Generating damaged concrete specimens using multiscale modeling
The central theme of the Research Unit RUB1 is to identify the level of damage in concrete using diffuse ultrasonic coda waves. To generate virtual concrete specimens at various levels of damage, a reduced-order multiscale model was developed in the first phase of the project. At the scale of the cement paste, microcrack growth is modelled using a combination of continuum micromechanics and linear elastic fracture mechanics. The micromechanics model is incorporated into a reduced-order Lippmann-Schwinger based mesomodel for concrete. A schematic illustration of the multiscale model is described in Fig. 3.
Simulation of damage in uniaxial compression
Results of a uniaxial compression simulation are summarized in Fig. 4. Fig. 4a shows the reduced-order concrete specimen. As can be seen in Fig. 4b, the model prediction is in agreement with the experimental data (measured by TUM1). Model predictions show that microcracking occurs predominantly in the vicinity of the aggregates as a consequence of local stress concentrations, which is in agreement with experimental observations [9]. It is to be noted that, i) no implicit macroscopic constitutive law needs to be employed, and ii) microcracking is a direct consequence of mesoscopic heterogeneity and pre-existing defects in concrete. The model-order reduction has enabled a substantial speed up that is 10⁴ times faster than an equivalent numerical simulation.

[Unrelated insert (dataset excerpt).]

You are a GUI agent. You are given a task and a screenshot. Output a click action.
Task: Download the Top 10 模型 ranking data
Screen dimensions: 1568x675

Damage identification and classification in the pre-peak regime
In this study, 12 voxel data snapshots of damaged specimens obtained from the uniaxial compression simulation are grouped into 3 phases (see Fig. 4). The 12 corresponding degraded stiffness field serve as input for the forward wave propagations simulation. Ultrasonic wave simulations are used to acquire a dataset of 972 time series signals, which are analysed using Coda Wave Interferometry. Machine Learning methods like Random Forests, Support Vector Machines and Neural Networks are used to train a classifier to identify the level of damage from the coda signals. The signals are normalized, reshaped into images and fed into a Convolutional Neural Network classifier, which achieved an 85% accuracy in predicting the 3 damage phases. However, there is still some difficulty in distinguishing between diffuse microcracking and microcrack coalescence (Phase 1-2), resulting in approximately 15% misclassification (see Fig. 5).